Collected data:
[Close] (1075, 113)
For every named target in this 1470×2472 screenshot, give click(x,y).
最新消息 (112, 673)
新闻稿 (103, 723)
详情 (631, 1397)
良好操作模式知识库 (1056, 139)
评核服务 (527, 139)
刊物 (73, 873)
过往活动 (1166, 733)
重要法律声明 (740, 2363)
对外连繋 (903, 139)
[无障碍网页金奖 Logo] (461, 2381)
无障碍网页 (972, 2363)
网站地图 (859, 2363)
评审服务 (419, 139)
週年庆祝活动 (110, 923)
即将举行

EXERCISE PROMPT – The records above are to be output in full and without error.

ANSWER SECTION –
[Close] (1075, 113)
For every named target in this 1470×2472 screenshot, give click(x,y).
最新消息 (112, 673)
新闻稿 (103, 723)
详情 (631, 1397)
良好操作模式知识库 (1056, 139)
评核服务 (527, 139)
刊物 (73, 873)
过往活动 (1166, 733)
重要法律声明 (740, 2363)
对外连繋 (903, 139)
[无障碍网页金奖 Logo] (461, 2381)
无障碍网页 (972, 2363)
网站地图 (859, 2363)
评审服务 (419, 139)
週年庆祝活动 (110, 923)
即将举行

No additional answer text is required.